Um sich möglichst lange unbemerkt im System des Opfers zu verstecken, nutzt HavanaCrypt verschiedene Taktiken. Zum Beispiel verwendet die Ransomware eine IP-Adresse eines Webhosting-Dienstes von Microsoft als Command-and-Control-Server, warnen die Sicherheitsexperten. Dieser würde von den meisten Unternehmen als vertrauenswürdig eingestuft und stünde damit auf der Whitelist.

Zudem verfüge die Schadsoftware über mehrere "Anti-Virtualisierungstechniken", mit denen sie ihren Code verschleiern könne. Dafür beendet sie sich selbst, sobald das System in einer Umgebung mit virtuellen Maschinen ausgeführt wird. Trend Micro gibt an, dies mit Tools wie "de4dot" und "DeObfuscar" getestet zu haben. Nachdem der Schadcode ausgeführt wurde, haben die Forscher beobachtet, dass HavanaCrypt die Funktion "ShowWindow" und den Parameter "0 (SW_HIDE)" nutzt, um das eigene Fenster auszublenden und sich somit vor dem User unsichtbar zu machen.

Einfache Detection bietet keinen Schutz

Wie bereits unzählige andere Ransomware-Varianten zuvor, hat auch HavanaCrypt das Ziel, Daten des Zielsystems zu sammeln und anschließend zu verschlüsseln. Allerdings gehen die Analysten von Trend Micro davon aus, dass sich HavanaCrypt noch in der Testphase befindet, da bisher keine konkreten Lösegeldforderungen bekannt sind. "Zum jetzigen Zeitpunkt haben wir noch keine tatsächlich erfolgte Infektion mit dieser Ransomware in unseren Telemetriedaten oder in externen Bedrohungsinformationen erfasst.
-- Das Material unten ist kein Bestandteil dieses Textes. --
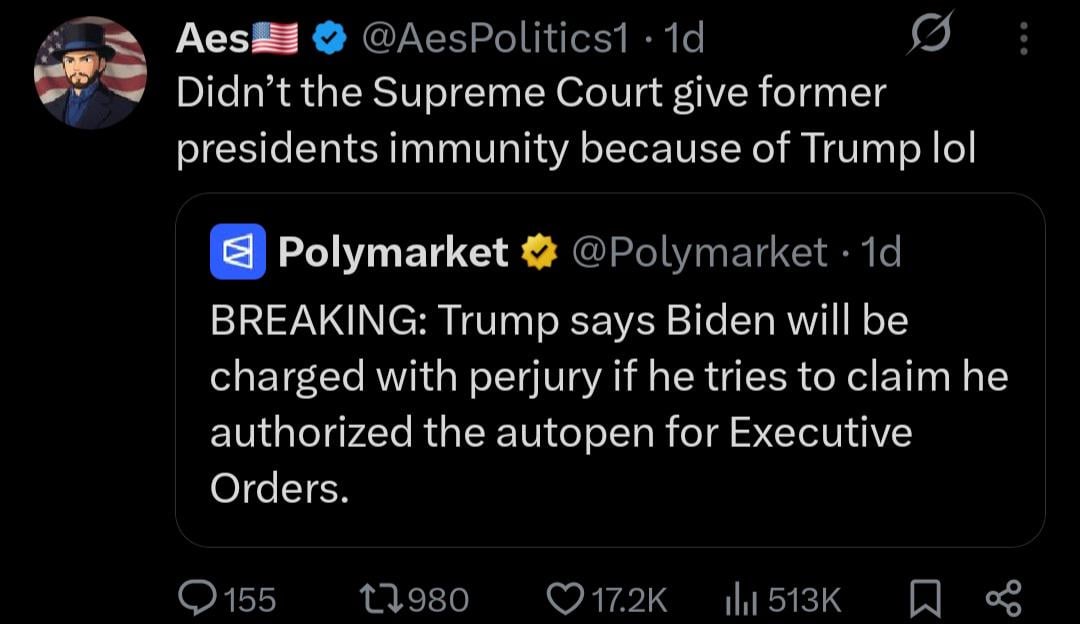The image size is (1080, 624).
Task: Open the Polymarket logo avatar
Action: pyautogui.click(x=236, y=252)
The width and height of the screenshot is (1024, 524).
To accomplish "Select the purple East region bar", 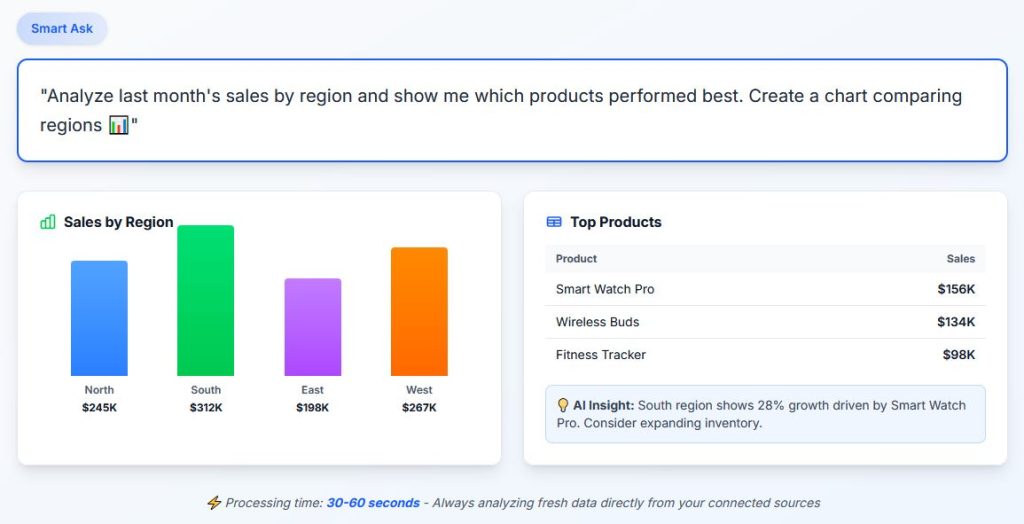I will 312,327.
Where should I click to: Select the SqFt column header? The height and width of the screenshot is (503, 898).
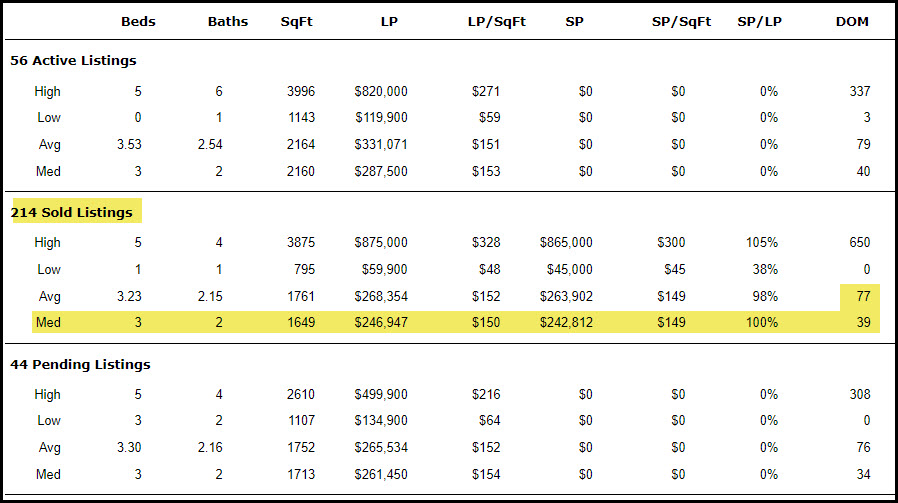click(x=297, y=21)
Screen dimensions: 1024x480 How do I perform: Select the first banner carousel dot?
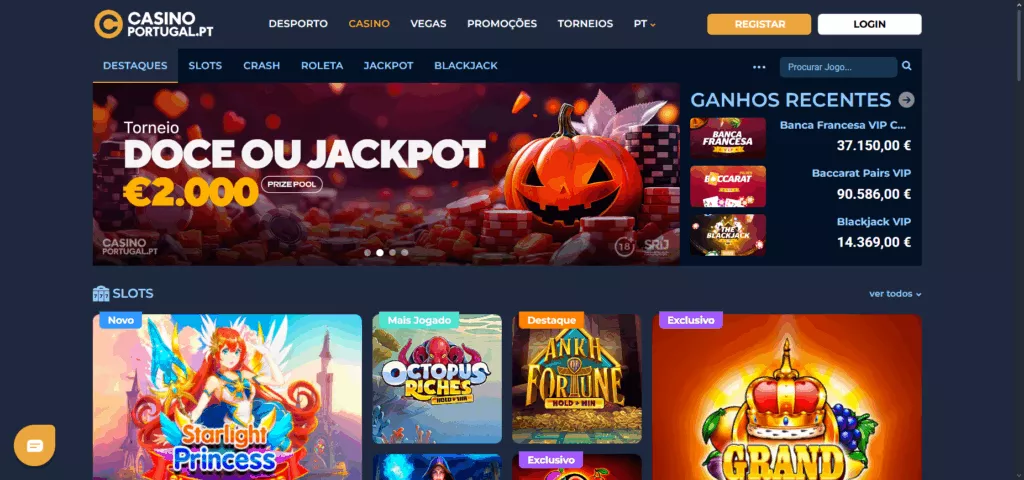[x=368, y=252]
Das erste Sample, das wir aus externen Quellen erhalten haben, weist darauf hin, dass sich die Ransomware noch in der Entwicklungsphase befindet", so Trend Micro gegenüber CSO. Dennoch sei es wichtig, die Ransomware erkennen und blockieren zu können, bevor sie sich weiterentwickle und noch mehr Schaden anrichten könne.
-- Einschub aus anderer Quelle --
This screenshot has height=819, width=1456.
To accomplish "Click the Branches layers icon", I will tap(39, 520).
Sowohl Trend Micro wie auch Arctic Wolf empfehlen Unternehmen für einen besseren Schutz nicht nur auf eine Sicherheitslösung zu setzen. Daniel Thanos, Chef der Forschungseinheit bei Arctic Wolf, ergänzt: "Herkömmliche Detection- und Defense-Maßnahmen, die auf statischen Indikatoren und Signaturen beruhen oder bestimmte Adressräume, Anwendungen, Nutzer oder Prozesse als vertrauenswürdig einstufen, haben schon vor langer Zeit versagt. Stattdessen sollte die Cyberabwehr von Unternehmen auf der Erkennung von Verhaltensmustern basieren, die auf den tatsächlichen Taktiken, Techniken und Verfahren der Angreifer beruhen."